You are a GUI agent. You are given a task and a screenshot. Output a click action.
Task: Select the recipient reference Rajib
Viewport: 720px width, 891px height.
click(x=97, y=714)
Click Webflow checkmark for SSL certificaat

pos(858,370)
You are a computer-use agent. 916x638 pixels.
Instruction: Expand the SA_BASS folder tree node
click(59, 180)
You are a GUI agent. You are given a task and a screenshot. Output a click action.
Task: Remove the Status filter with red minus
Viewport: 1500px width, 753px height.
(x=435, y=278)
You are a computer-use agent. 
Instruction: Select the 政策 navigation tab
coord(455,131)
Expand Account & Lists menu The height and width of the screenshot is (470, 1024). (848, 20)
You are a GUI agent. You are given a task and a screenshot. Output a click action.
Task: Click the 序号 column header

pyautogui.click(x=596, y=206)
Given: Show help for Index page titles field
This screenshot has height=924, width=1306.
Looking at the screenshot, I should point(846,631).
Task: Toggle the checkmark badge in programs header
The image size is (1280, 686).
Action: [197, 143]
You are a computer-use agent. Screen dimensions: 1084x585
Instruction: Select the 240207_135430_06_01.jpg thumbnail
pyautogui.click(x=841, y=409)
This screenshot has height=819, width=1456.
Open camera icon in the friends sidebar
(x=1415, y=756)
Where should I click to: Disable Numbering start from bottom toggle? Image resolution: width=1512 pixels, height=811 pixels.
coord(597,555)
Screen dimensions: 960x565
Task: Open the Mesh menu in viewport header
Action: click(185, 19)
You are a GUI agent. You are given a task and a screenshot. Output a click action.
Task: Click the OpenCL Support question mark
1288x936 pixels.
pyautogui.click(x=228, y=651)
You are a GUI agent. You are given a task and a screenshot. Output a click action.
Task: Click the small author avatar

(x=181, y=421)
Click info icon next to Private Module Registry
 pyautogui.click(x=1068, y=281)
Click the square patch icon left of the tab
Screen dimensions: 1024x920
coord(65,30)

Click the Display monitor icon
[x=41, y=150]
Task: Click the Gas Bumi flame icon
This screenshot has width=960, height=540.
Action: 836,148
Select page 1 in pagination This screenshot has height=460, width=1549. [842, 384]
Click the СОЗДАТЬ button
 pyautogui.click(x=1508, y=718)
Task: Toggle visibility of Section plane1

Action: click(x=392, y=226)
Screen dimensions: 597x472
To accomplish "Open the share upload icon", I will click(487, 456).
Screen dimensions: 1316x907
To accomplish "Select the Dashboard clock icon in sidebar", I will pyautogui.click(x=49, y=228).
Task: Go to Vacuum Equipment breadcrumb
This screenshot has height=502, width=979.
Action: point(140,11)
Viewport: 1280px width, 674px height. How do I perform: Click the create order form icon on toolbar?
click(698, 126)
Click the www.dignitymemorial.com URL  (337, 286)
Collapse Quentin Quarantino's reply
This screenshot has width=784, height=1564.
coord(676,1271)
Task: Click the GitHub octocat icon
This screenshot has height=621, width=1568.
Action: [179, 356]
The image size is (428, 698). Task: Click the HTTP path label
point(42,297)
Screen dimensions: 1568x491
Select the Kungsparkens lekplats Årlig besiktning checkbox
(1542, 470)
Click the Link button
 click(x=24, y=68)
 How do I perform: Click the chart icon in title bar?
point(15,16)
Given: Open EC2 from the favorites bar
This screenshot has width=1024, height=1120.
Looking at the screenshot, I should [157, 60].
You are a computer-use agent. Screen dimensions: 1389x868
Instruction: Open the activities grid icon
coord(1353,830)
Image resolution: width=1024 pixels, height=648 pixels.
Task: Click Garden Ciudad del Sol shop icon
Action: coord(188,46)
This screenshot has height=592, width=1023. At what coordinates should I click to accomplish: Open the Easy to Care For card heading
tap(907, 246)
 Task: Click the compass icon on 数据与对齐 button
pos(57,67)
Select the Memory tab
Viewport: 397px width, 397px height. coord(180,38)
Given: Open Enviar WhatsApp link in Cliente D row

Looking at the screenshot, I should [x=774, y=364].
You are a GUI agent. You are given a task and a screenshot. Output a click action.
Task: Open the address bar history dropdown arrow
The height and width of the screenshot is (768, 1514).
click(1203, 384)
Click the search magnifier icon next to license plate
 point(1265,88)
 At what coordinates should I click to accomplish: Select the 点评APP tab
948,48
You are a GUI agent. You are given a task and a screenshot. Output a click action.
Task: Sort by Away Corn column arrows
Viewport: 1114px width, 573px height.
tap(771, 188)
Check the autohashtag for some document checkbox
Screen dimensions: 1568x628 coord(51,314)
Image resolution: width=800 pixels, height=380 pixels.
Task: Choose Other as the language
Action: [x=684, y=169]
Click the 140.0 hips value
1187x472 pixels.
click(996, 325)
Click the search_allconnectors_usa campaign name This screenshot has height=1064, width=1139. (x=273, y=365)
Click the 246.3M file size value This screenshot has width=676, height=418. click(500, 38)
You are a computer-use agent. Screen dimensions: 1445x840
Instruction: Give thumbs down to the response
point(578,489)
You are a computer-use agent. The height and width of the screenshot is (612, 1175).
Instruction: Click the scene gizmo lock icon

WHAT IS BEING ASKED:
Pick out every line of the records that contains the word "This" and copy each one in full.

COMPLETE RESPONSE:
This screenshot has height=924, width=1306.
This screenshot has height=819, width=1456.
This screenshot has width=960, height=540.
Select page 1 in pagination This screenshot has height=460, width=1549. [842, 384]
This screenshot has height=502, width=979.
This screenshot has width=784, height=1564.
This screenshot has height=621, width=1568.
This screenshot has width=1024, height=1120.
This screenshot has height=592, width=1023. At what coordinates should I click to accomplish: Open the Easy to Care For card heading
Click the search_allconnectors_usa campaign name This screenshot has height=1064, width=1139. (x=273, y=365)
Click the 246.3M file size value This screenshot has width=676, height=418. click(500, 38)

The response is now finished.